Do the political junkies on your Christmas/Hanukkah/Kwanzaa list have you stumped?
Vowed to buy local this year?
Do you fantasize about universes in which bloggers with a history of out reporting so-called Legacy Media are periodically rewarded with sweetly timed publishing contracts?
Then bust on down to your local bookseller and pick up a copy of “The Madness of Michele Bachmann: A Broad-Minded Survey of a Small-Minded Candidate,” which hits store shelves today. Or wait until 2 p.m. this Saturday, when the book’s three authors will be signing copies at Common Good Books, 165 Western Ave. N. in Saint Paul.

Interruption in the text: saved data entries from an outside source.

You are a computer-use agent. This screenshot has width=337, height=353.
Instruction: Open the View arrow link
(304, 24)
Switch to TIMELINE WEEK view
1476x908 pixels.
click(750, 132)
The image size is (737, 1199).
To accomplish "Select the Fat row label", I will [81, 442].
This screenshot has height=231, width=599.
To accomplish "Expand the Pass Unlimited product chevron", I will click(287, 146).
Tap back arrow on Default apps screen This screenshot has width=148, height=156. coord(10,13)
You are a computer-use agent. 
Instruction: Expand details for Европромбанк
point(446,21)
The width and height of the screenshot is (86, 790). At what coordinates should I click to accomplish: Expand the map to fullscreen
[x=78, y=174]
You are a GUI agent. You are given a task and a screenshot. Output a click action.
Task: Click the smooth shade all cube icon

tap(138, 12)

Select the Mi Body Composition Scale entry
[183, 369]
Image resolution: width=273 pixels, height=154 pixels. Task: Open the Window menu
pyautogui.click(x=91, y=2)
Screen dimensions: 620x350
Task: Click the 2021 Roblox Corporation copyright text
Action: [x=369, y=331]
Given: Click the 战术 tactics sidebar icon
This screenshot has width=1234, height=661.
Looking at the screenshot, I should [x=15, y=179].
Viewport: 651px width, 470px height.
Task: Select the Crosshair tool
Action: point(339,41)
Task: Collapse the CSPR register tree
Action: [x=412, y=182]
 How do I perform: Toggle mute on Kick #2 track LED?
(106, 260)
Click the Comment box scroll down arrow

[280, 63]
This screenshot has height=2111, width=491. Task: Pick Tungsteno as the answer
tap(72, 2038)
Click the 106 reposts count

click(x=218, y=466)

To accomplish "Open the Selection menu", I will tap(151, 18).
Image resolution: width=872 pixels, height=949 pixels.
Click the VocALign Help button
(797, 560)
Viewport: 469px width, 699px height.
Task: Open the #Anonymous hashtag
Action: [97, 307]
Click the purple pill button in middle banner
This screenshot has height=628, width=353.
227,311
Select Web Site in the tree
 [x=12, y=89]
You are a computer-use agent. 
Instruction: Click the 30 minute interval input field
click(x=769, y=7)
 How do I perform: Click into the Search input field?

The book is a compilation of the greatest hits from the files of DumpBachmann.com, the 7-year-old blog maintained by Ken Avidor, Karl Bremer and Eva Young, who also pen (and draw) the Vennes Info blog, Ripple in Stillwater and Lloydletta’s Nooz, respectively.
Finders of fact, but hardly neutral
The three have been attending Bachmann appearances, clipping her letters to community newspaper editors and enduring her appearances on late-night talk radio for more than a decade, and blogging about it since Bachmann’s first election to Congress.
They’re finders of fact, but hardly neutral: Think exceptionally critical Bachmann wiki.
DumpBachmann has long been popular with the Internet’s most impassioned politically minded denizens, but it gained national prominence — hence the book contract — when Bachmann began campaigning for president. Suddenly Big Media (and middling media, like me) was consulting the archive on any number of topics. No less than the Washington Post followed one item just this week.
Bachmann’s relationship to radio minister Bradlee Dean Smith? They’ve been archiving audio for years. Her attempt to score a pardon for Tom Petters’ Ponzi associate Frank Vennes? Documented digitally. Her remarks about the infamous George Bush kiss? Check.
So what is an item about a political book doing in an education column? Former home schooler Bachmann got her start as a right-wing education activist, and many of the efforts that predate her elevation to the national scene involved Minnesota schools.
Some unreported tidbits
One chapter of “The Madness of Michele Bachmann” is dedicated entirely to education, and it’s sprinkled with tidbits that mostly have yet to be reported elsewhere.
Did you know that in her first congressional campaign, the Sixth District representative raised $57,000 from donors associated with the Alliance for the Separation of School and State (ASSS — not kidding), a national organization that advocates for an end to all public education?
Or this one, which I’m pretty sure I’d never heard before: In association with a free academic speech bill, Bachmann solicited college students for stories about their liberal instructors.
In truth, however, Bachmann’s roots as an education advocate, and her involvement with the lobbying group EdWatch, run so deep that the topic permeates the book, which also has chapters on Bathroomgate, “Bachmann’s Mean Streak” (MinnPost’s Eric Black is name-checked several times) and “Fellow Travelers.”
One last note: If you aren’t a DumpBachmann reader but recognize Ken Avidor’s name, you’ve likely seen his work as a visual artist. His sketches of Tom Petters’ stranger-than-fiction trial were the topic of a MinnPost profile last year.
Indeed, if you want to gild your gift-giving lily, you can visit the blog and download a set of his full-color Dump Bachmann trading cards.